Hey all, sorry for the super specific title but I thought it would be worthwhile to put together a handful of commands I got from various places on the forum to do this specific thing that I think may be fairly common: importing a vmware OVA to Proxmox 5. There are heaps of guides out there on forums and blogs, but they're mostly about older versions of Proxmox where you could just copy a raw or qcow2(?) image directly to a specific directory, give it a name, and that would be the VM's drive. That's not how it works on Proxmox 5.0 with ZFS, at least that's what I discovered. So these are the steps I used, I hope this helps and this is the right place to post.
- Download the OVA to the proxmox host - this can go anywhere, such as a sudo or root user's home directory
- scp _user_@_source.machine.name:/download/directory/PRODUCT_vmware.ova /destination/directory/
- now cd to your destination directory
- Untar the OVA - an ova is just a config file tarred along with images of the disks of the virtual machine. The config file is configured to be readable by the specific virtualization system it's being installed on. The disk images are just disk images.
- tar xvf PRODUCT_vmware.ova
- Now configure a VM to the exact specs in the ova config file, such as number of processors and ram size and stuff. To see what the OVA would have configured the machine(s) with:
- cat PRODUCT_vmware.ovf | grep -e “Memory RAMSize” -e “CPU count” -e “Netw” -e “Disk”

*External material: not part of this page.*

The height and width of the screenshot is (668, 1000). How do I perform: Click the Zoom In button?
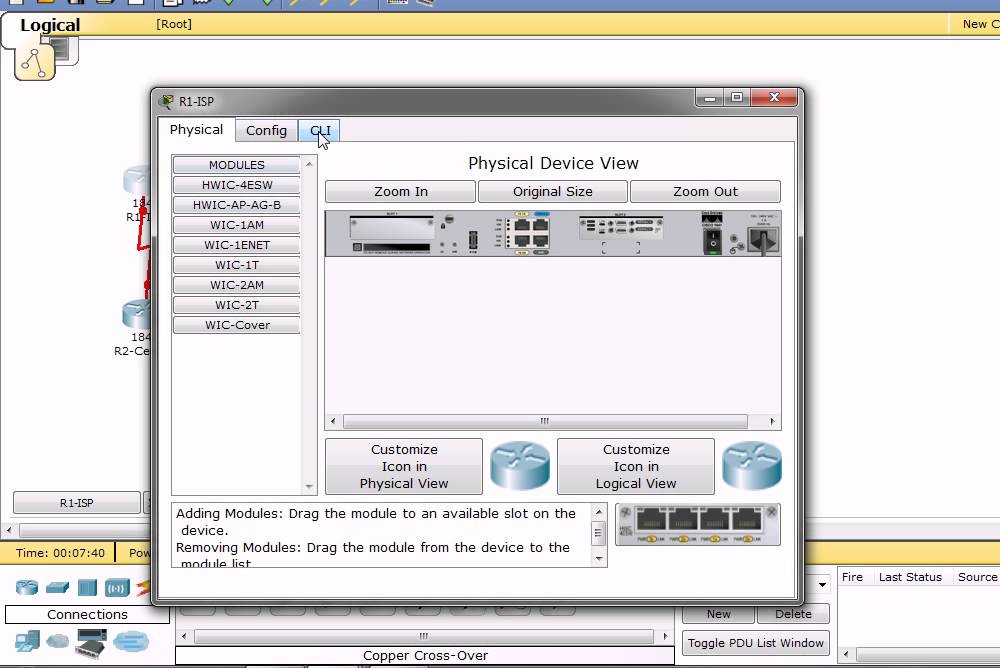400,192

- Convert the vmdk(s) to qcow2 format, the native format pve uses for disk images. I think you can also skip this if you have the tools available to directly mount the vmdk to perform the later dd command. NOT recommended to follow guides suggesting a RAW copy as this can create a much larger resulting disk than is necessary.
- qemu-img convert -f vmdk PRODUCT_vmware-disk1.vmdk -O qcow2 PRODUCT_vmware-disk1.qcow2
- Mount the qcow2 disk using the qemu Disk Network Block Device Server - this just makes it easy to dd the used bytes.

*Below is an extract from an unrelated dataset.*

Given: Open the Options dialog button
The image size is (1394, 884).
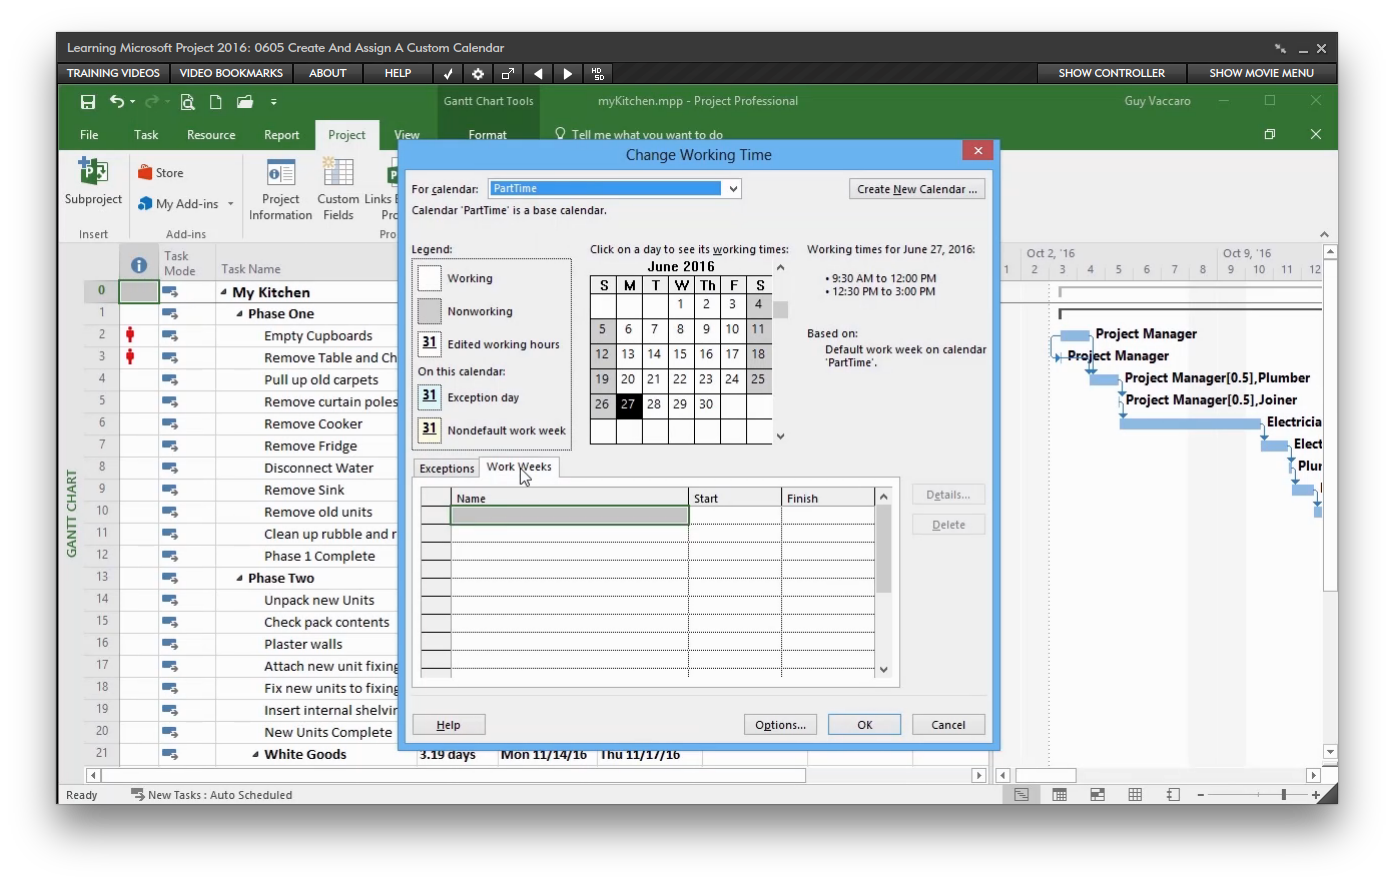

- qemu-nbd -c /dev/nbd0 PRODUCT_vmware-disk1.qcow2
- dd (or whatever else bitstream you prefer) the contents of the disk to the (stopped) VM's disk. NOTE: you'll have to establish the correct VM number based on its ID in proxmox.
- dd if=/dev/nbd0 of=/dev/zvol/rpool/data/vm-107-disk-1 bs=1M
- Boot the VM via whatever method you prefer - easiest probably the web UI.